El crimen ocurrió la noche del 21 de febrero de 2001, cuando Ellerin se preparaba para salir a una cita con el actor Ashton Kutcher. Al llegar al apartamento, Kutcher no recibió respuesta, observó unas manchas de color rojo a través de una ventana y pensó que se trataba de vino derramado, por lo que abandonó el lugar. Al día siguiente, la joven fue encontrada sin vida con múltiples heridas de arma blanca.
Las investigaciones establecieron que Michael Thomas Gargiulo, quien residía cerca de la víctima, fue el responsable del homicidio. El caso permaneció sin resolverse durante varios años hasta que, en 2008, el ataque fallido contra Michelle Murphy permitió obtener evidencia de ADN que lo vinculó con otros asesinatos.
Durante el juicio celebrado en 2019, Ashton Kutcher compareció como testigo para reconstruir la cronología de los hechos y confirmar los últimos contactos que mantuvo con la víctima la noche del crimen.

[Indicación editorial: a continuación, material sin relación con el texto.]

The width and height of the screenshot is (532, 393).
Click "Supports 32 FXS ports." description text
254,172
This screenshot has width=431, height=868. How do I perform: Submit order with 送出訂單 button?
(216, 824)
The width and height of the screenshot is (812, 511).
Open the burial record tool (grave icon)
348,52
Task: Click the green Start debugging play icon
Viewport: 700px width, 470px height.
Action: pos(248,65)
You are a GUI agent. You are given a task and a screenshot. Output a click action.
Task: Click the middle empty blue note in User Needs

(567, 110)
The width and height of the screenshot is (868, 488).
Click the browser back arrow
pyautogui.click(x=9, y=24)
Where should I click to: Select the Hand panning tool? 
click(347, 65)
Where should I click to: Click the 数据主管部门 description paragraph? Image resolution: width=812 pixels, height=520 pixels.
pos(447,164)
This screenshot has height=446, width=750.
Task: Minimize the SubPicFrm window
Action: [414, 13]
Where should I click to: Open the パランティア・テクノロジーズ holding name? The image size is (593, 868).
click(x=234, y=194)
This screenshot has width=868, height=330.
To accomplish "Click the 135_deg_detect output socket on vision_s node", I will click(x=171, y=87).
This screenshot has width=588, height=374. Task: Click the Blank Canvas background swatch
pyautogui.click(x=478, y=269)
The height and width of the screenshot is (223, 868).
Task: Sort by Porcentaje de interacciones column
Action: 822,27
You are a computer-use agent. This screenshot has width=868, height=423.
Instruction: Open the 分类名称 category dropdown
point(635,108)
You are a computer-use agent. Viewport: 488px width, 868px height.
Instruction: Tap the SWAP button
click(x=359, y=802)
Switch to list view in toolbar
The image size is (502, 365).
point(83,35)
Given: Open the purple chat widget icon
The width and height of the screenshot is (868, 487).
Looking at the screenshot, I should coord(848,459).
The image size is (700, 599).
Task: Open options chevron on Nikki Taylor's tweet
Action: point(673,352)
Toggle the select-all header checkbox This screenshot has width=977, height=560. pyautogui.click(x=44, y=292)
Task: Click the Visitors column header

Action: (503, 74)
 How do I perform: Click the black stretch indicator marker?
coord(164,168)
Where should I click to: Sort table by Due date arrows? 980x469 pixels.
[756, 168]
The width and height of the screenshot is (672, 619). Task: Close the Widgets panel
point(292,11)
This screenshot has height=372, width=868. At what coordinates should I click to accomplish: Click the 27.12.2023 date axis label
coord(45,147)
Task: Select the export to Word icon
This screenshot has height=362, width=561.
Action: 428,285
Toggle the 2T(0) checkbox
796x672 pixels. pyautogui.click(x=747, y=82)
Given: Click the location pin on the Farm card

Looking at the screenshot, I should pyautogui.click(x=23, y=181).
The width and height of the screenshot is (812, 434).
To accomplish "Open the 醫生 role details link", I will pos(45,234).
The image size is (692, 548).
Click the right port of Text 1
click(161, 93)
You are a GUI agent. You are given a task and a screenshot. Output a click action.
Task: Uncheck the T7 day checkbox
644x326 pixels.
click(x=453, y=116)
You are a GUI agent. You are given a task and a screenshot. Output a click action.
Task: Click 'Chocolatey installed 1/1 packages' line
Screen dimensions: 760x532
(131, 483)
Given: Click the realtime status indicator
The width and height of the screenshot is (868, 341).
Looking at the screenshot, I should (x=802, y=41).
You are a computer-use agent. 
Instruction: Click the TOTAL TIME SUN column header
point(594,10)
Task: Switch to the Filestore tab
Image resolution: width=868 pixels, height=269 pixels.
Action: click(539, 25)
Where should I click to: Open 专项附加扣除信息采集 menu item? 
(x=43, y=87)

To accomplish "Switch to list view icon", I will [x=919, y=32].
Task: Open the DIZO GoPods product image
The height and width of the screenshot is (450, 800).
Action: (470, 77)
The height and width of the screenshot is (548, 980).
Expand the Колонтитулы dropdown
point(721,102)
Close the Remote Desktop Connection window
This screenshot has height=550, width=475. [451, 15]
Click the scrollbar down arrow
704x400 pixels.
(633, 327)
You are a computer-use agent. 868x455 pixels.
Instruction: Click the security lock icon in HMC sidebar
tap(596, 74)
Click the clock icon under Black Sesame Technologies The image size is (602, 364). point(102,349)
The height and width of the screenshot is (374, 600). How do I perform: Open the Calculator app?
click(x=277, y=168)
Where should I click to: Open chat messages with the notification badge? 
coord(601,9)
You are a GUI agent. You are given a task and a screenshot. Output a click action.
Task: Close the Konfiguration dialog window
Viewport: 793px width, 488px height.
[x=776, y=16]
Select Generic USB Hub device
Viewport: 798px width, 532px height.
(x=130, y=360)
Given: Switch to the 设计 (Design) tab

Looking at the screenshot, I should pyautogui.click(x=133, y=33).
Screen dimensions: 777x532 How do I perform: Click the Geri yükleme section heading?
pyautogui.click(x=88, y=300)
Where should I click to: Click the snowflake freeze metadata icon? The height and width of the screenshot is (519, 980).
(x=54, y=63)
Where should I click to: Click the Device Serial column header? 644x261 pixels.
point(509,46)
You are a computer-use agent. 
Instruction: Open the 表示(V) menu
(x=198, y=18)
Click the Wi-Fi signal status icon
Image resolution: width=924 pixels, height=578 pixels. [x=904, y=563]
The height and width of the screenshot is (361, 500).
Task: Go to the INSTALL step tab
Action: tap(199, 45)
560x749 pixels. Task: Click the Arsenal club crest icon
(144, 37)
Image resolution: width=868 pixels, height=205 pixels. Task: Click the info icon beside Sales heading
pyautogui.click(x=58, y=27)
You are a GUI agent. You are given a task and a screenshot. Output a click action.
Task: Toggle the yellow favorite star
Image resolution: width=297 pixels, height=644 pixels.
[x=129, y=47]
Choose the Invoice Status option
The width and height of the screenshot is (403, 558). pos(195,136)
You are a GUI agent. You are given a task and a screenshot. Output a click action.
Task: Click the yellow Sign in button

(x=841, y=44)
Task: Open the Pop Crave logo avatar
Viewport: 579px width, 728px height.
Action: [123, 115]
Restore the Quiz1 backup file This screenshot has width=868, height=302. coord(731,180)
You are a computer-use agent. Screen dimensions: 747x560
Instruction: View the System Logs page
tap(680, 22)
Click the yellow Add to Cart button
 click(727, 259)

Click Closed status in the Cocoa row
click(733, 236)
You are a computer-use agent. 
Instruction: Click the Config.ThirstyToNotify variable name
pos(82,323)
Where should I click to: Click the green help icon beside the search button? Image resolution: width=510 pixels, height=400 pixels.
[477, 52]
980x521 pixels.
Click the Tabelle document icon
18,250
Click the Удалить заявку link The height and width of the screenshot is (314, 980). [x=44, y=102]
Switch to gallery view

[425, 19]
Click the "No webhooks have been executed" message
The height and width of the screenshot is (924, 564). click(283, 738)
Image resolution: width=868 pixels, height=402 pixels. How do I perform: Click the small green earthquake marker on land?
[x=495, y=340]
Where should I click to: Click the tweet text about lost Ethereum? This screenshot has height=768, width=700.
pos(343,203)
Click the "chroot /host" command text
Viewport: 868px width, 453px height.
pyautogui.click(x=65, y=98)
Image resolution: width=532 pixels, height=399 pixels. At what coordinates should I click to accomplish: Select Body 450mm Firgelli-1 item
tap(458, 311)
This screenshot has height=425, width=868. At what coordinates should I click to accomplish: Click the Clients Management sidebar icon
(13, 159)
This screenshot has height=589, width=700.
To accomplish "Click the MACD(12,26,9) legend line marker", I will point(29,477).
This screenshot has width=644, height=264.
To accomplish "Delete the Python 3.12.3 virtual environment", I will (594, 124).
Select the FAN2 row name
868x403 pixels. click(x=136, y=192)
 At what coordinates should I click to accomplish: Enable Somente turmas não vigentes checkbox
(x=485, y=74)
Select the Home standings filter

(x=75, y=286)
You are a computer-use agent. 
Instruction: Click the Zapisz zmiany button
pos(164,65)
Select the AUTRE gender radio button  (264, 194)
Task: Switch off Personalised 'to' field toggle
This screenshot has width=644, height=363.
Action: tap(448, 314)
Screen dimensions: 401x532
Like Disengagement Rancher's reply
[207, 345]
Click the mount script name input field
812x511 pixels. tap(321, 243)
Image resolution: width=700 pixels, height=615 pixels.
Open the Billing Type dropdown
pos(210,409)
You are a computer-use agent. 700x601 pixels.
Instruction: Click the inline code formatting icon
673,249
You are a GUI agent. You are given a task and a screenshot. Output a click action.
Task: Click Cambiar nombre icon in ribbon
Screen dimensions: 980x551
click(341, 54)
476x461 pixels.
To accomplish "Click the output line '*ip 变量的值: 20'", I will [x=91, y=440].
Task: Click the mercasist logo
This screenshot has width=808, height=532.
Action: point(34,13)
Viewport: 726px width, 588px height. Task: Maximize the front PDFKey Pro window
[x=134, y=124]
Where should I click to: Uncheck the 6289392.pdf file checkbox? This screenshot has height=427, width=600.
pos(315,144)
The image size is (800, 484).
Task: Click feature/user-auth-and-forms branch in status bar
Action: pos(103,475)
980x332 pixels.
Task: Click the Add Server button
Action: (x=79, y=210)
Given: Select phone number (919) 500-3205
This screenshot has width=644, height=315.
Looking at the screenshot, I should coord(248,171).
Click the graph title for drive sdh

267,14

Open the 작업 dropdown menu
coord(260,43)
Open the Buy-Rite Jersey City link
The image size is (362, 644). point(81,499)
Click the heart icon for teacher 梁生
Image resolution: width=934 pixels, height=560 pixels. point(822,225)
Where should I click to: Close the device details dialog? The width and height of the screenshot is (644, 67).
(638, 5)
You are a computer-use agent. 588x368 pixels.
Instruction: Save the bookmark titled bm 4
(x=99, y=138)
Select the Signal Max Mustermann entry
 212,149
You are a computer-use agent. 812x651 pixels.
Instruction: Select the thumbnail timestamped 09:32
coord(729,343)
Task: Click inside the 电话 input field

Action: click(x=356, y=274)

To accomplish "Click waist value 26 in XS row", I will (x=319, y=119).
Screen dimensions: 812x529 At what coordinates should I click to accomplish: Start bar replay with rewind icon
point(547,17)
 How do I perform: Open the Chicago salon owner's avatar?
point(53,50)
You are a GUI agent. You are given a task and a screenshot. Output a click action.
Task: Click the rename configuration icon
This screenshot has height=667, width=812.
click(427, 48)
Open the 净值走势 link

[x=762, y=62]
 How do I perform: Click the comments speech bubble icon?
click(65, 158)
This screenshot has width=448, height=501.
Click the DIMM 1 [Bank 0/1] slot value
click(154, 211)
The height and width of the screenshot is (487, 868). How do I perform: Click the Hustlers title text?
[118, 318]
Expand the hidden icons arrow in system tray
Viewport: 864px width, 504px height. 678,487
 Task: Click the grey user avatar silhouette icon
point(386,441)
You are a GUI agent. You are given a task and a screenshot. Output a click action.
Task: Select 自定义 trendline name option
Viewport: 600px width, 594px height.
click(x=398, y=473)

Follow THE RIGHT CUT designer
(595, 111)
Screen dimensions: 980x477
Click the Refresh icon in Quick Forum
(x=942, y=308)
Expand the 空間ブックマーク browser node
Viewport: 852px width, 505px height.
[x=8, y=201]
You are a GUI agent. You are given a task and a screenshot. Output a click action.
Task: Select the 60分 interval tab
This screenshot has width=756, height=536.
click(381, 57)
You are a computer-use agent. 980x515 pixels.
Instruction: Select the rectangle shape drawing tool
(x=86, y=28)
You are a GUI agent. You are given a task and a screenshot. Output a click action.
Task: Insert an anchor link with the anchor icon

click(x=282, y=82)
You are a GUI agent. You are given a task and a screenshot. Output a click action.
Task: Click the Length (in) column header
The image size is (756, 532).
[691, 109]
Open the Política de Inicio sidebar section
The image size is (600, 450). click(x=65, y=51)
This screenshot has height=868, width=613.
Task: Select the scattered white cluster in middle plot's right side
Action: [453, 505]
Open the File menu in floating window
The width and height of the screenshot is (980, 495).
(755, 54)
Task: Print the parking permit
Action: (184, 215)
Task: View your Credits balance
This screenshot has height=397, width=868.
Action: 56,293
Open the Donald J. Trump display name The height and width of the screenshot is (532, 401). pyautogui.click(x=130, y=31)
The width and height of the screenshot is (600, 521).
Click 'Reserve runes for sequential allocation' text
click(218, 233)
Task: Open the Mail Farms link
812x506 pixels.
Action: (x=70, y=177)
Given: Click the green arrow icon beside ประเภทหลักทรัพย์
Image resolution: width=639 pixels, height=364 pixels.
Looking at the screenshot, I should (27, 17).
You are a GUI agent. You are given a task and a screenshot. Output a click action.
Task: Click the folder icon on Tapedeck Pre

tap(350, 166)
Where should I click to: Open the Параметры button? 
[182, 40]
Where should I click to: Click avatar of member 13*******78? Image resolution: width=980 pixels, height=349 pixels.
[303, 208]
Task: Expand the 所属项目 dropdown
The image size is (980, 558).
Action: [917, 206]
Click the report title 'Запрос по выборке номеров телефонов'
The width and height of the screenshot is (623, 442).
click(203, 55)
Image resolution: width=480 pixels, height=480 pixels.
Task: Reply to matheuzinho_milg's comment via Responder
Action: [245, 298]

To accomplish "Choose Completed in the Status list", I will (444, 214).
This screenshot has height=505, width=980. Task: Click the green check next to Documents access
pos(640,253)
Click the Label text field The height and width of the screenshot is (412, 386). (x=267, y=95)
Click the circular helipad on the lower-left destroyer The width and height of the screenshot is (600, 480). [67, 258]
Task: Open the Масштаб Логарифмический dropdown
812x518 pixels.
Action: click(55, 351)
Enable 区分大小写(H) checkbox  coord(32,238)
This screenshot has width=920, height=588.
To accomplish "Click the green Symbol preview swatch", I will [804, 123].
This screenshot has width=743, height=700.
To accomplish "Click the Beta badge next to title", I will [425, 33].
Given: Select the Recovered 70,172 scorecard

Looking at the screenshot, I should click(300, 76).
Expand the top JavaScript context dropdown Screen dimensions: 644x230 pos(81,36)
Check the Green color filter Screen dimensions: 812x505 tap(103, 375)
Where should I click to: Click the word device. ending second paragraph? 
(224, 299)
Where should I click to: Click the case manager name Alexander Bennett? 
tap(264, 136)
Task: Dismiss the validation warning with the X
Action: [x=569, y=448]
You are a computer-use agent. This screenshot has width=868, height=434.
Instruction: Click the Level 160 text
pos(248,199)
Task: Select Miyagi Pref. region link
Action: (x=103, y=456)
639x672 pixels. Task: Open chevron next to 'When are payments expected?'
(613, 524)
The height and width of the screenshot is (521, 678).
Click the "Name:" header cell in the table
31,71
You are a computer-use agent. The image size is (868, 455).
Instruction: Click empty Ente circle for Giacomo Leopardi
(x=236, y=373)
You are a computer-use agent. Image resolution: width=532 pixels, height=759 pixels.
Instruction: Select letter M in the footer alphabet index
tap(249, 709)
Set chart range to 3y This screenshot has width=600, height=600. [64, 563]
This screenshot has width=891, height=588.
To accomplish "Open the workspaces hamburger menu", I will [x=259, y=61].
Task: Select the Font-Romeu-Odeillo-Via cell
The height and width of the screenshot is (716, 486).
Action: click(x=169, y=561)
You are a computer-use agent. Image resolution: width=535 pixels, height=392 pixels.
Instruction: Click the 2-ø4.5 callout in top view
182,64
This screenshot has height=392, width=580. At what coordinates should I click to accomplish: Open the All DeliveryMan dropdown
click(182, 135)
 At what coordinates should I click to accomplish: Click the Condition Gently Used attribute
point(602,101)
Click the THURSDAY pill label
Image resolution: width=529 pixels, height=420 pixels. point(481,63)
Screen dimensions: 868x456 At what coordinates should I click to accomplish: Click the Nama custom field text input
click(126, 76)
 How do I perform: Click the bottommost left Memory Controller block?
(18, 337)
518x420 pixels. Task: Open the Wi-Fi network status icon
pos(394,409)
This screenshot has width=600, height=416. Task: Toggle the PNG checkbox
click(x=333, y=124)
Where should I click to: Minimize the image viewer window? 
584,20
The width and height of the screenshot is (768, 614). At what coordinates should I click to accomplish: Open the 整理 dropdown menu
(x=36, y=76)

Ese mismo año, un jurado declaró a Gargiulo culpable del asesinato de Ashley Ellerin y de Maria Bruno, así como del intento de homicidio de Michelle Murphy. En 2021 fue condenado a la pena de muerte, aunque permanece en el corredor de la muerte debido a la moratoria vigente sobre las ejecuciones en el estado de California.
El caso de Ashley Ellerin es considerado uno de los episodios más conocidos en la historia criminal reciente de Estados Unidos, tanto por la participación de un reconocido actor como testigo como por el papel que desempeñó en la identificación y condena de un asesino serial.